→ Requests:
(A) In the problem statement about forming the largest integer from digit costs, what should be returned if no integer can be painted under the rules?
(B) Summarize the problem statement about forming the largest integer from digit costs in two sentences.

→ Source:
^^^^^^^^
Form Largest Integer With Digits That Add up to Target

Form Largest Integer With Digits That Add up to Target - Problem

Given an array of integers cost and an integer target, return the maximum integer you can paint under the following rules:

The cost of painting a digit (i + 1) is given by cost[i] (0-indexed).
The total cost used must be equal to target.
The integer does not have 0 digits.

Since the answer may be very large, return it as a string. If there is no way to paint any integer given the condition, return "0".

Input & Output

Example 1 — Basic Case

$ Input: cost = [4,3,2,5,6,7,2,5,5], target = 7

› Output: "772"

💡 Note: We can paint digit 7 twice (cost 2 each) and digit 2 once (cost 3), giving total cost 2+2+3=7. The digits 7,7,2 arranged in descending order give us 772.

Example 2 — No Solution

$ Input: cost = [7,6,5,5,5,6,8,7,8], target = 5

› Output: "5"

💡 Note: The minimum cost is 5 (for digits 3, 4, or 5). With target=5, we can afford exactly one digit. The largest digit that costs 5 is digit 5, so the result is "5".
^^^^^^^^
→ Record excerpts:
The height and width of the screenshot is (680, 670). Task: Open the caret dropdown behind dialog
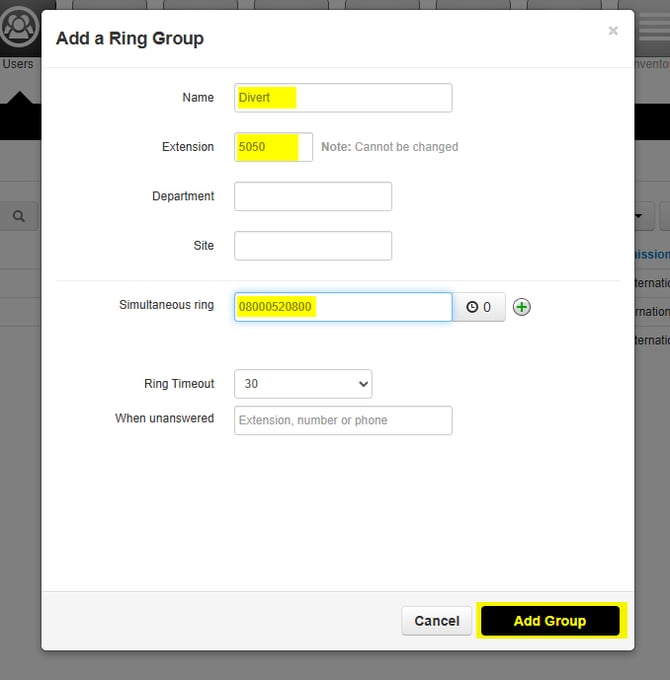(x=639, y=216)
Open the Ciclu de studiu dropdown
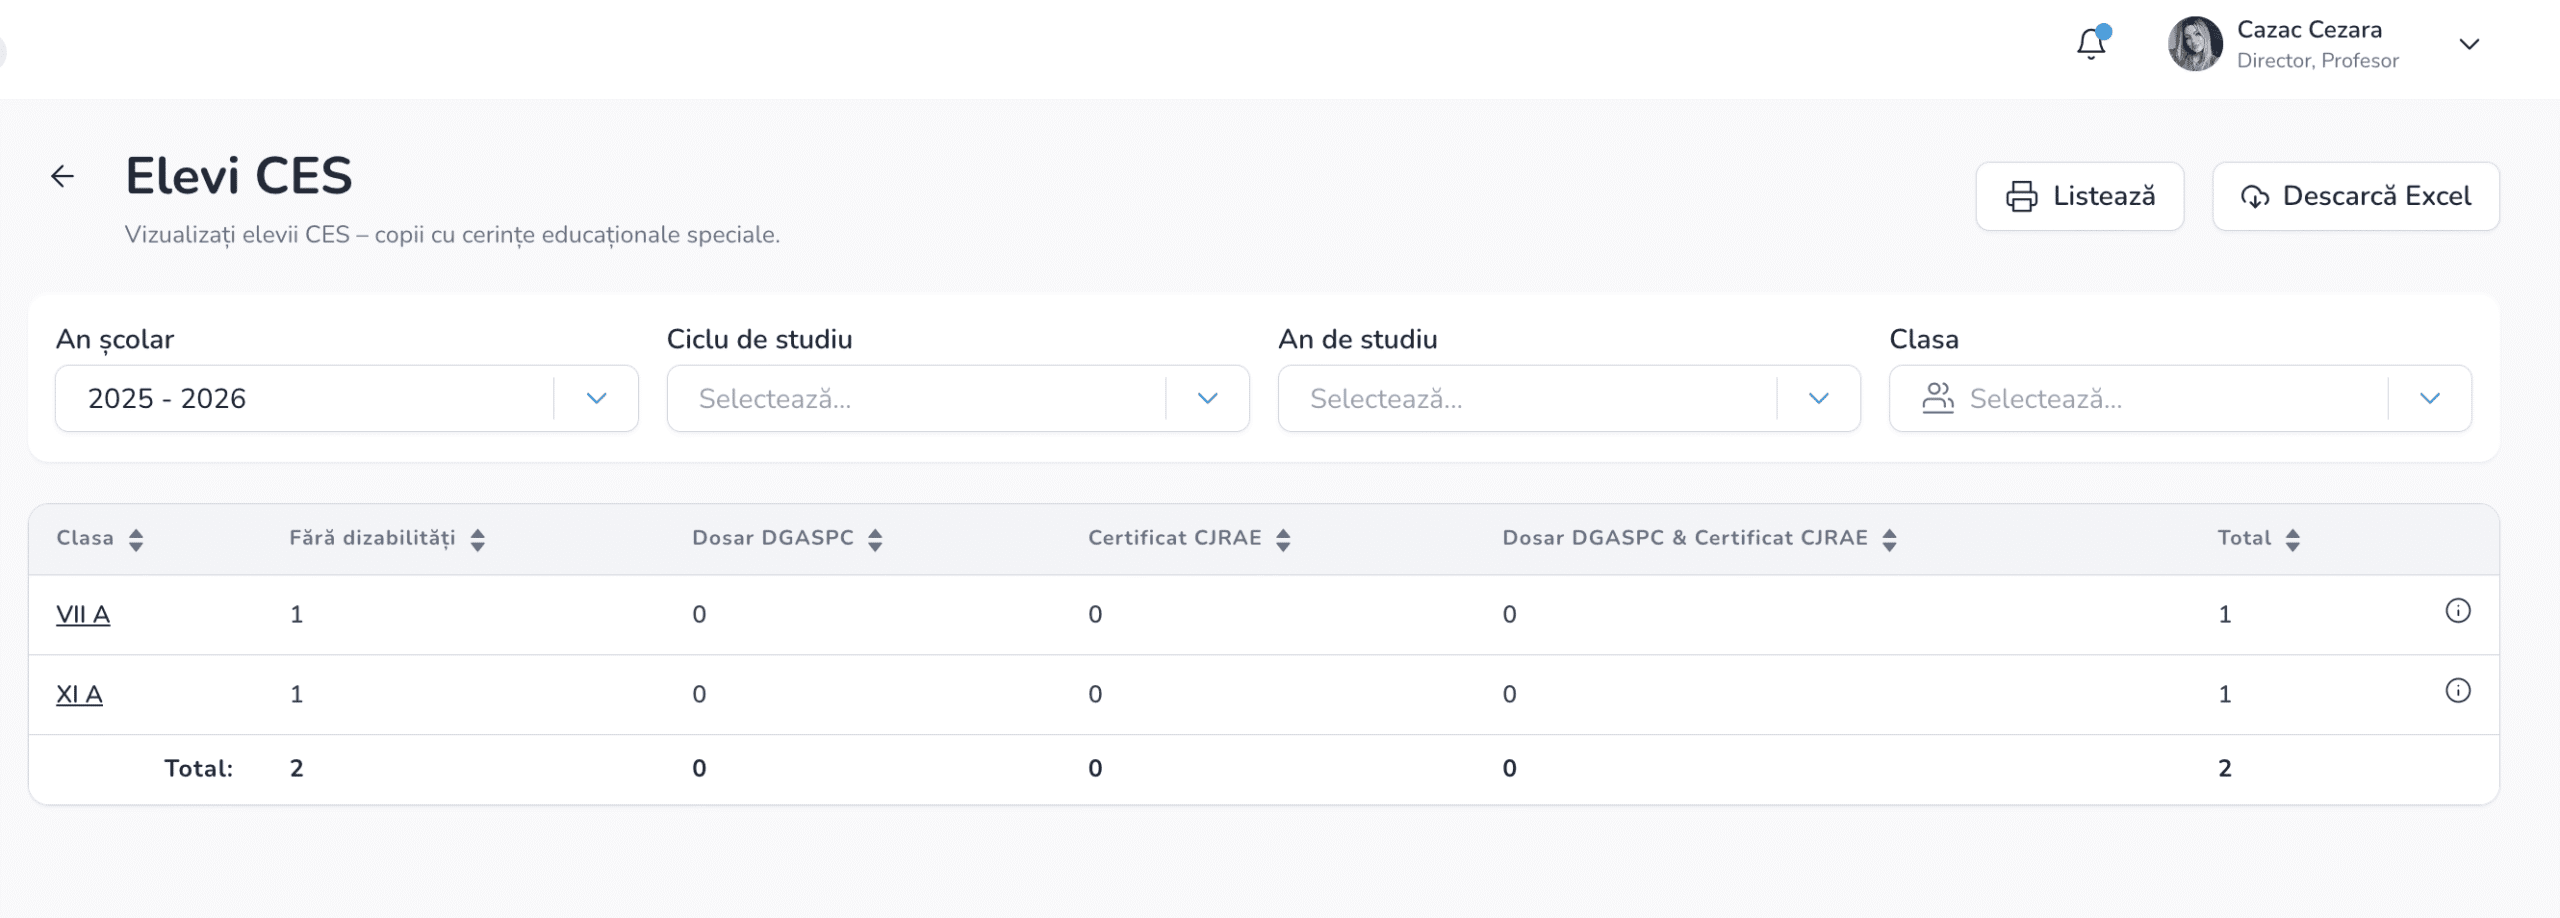Image resolution: width=2560 pixels, height=918 pixels. [x=957, y=398]
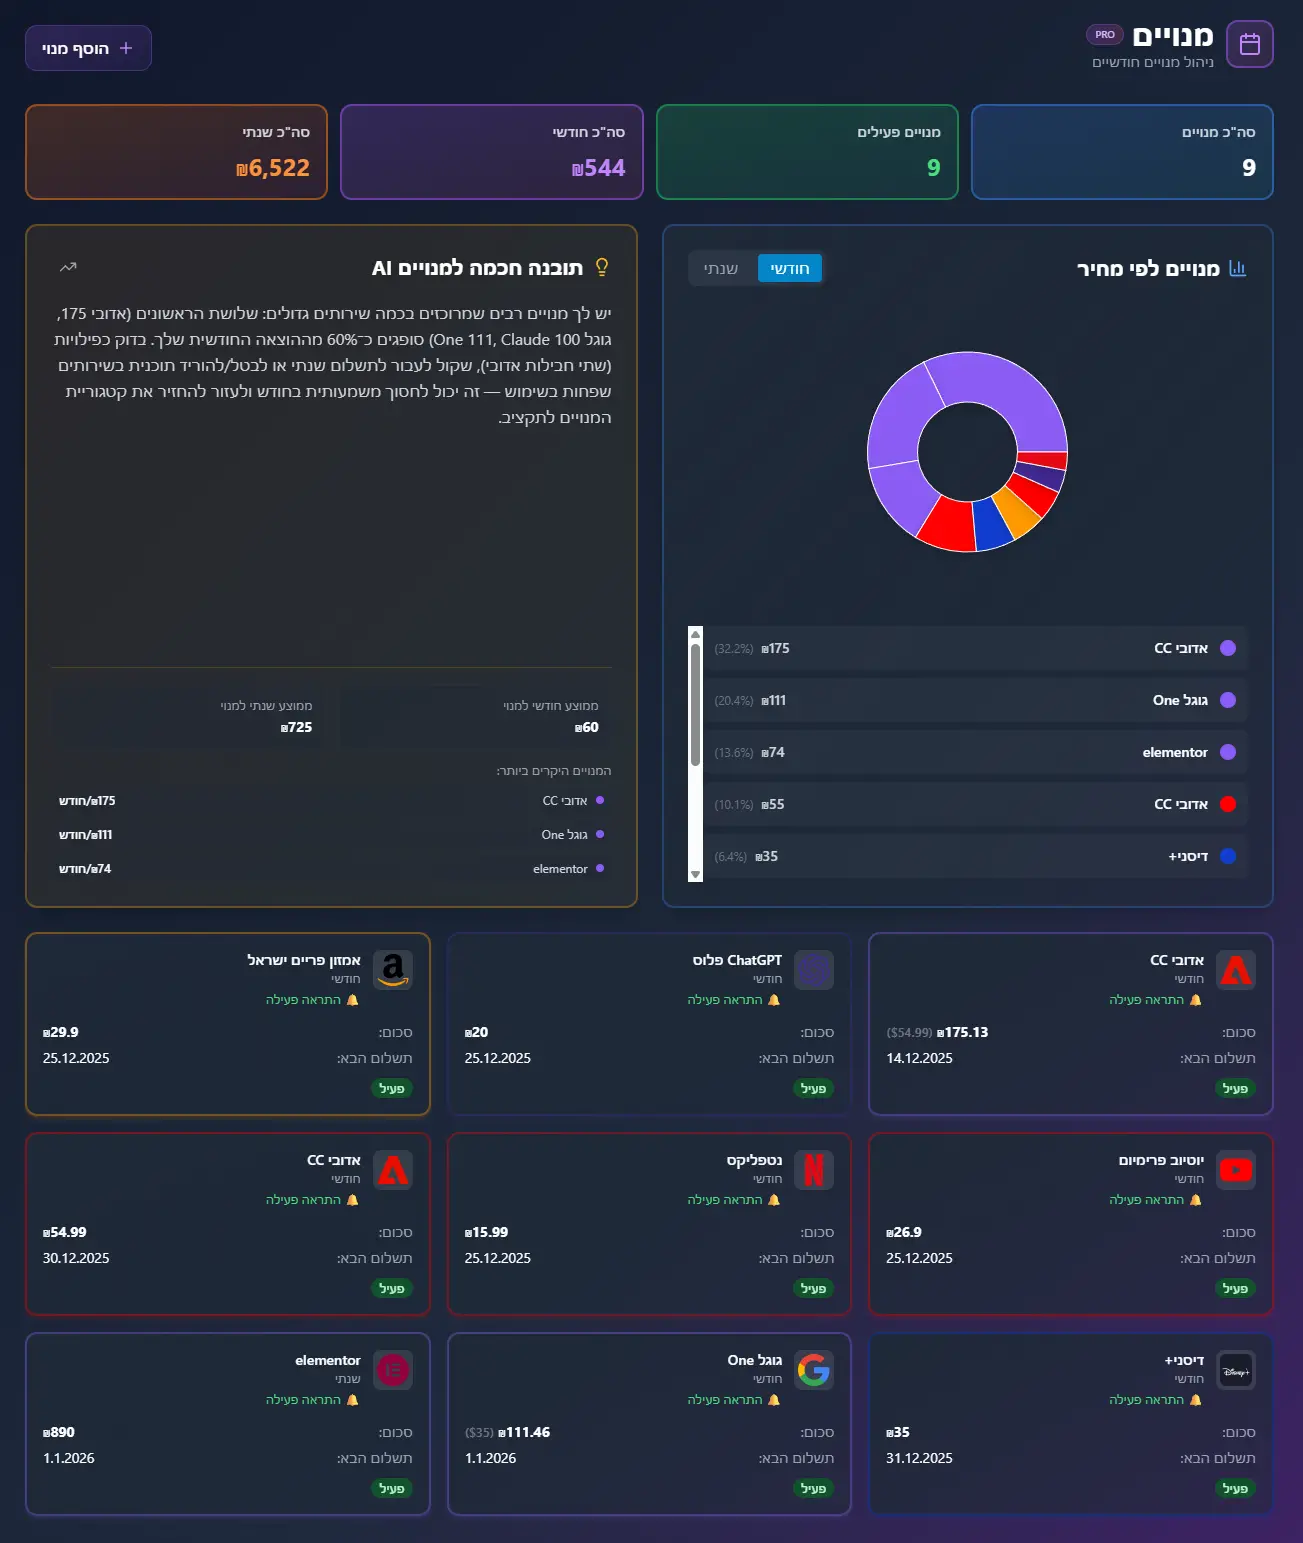Viewport: 1303px width, 1543px height.
Task: Click the lightbulb icon next to AI insight title
Action: [x=602, y=267]
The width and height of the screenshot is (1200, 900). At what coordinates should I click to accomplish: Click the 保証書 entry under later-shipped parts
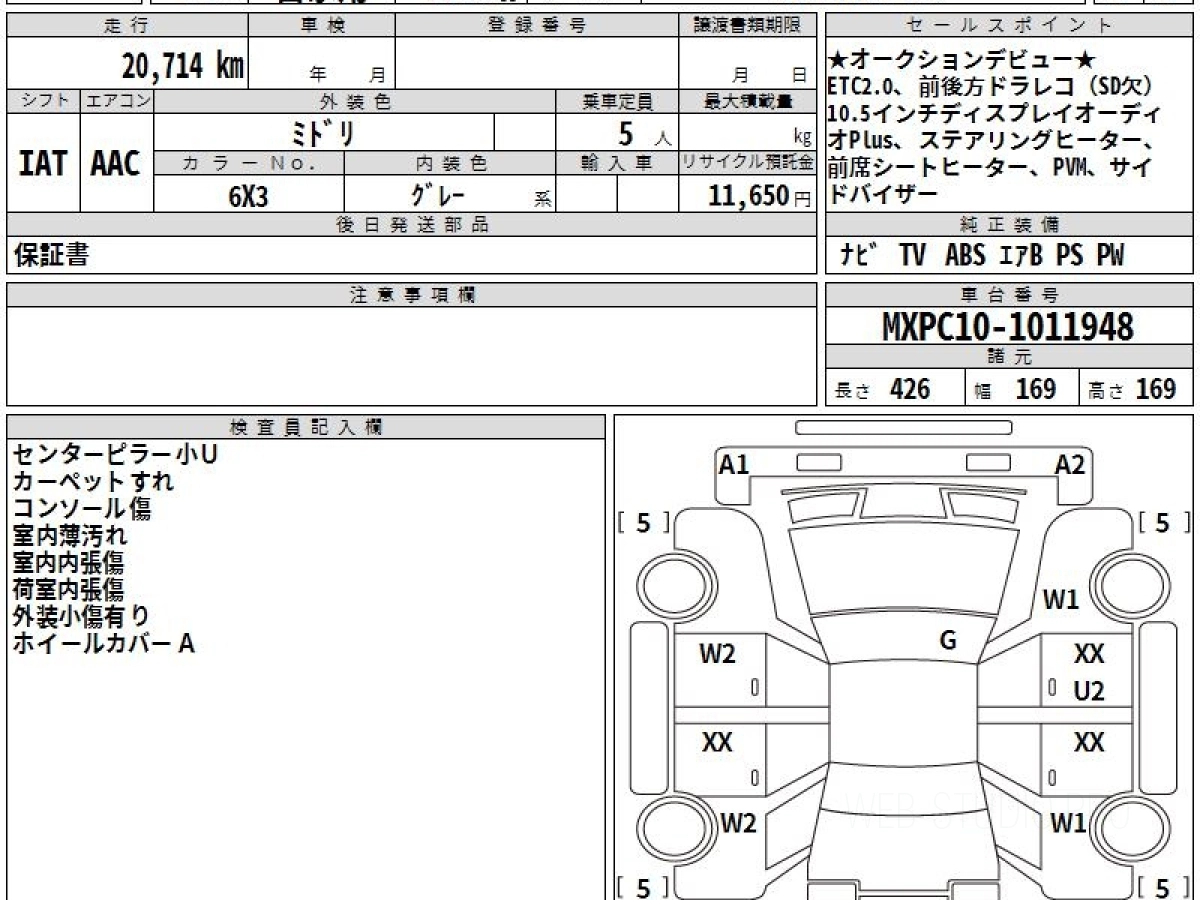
^^^^^^^^
→ Response list:
(A) The string "0".

(B) Given an array of costs, where painting digit i + 1 costs cost[i], and a target, the task is to return the largest integer that can be painted with a total cost equal to the target and with no 0 digits. The answer is returned as a string, and "0" is returned if no integer can be painted.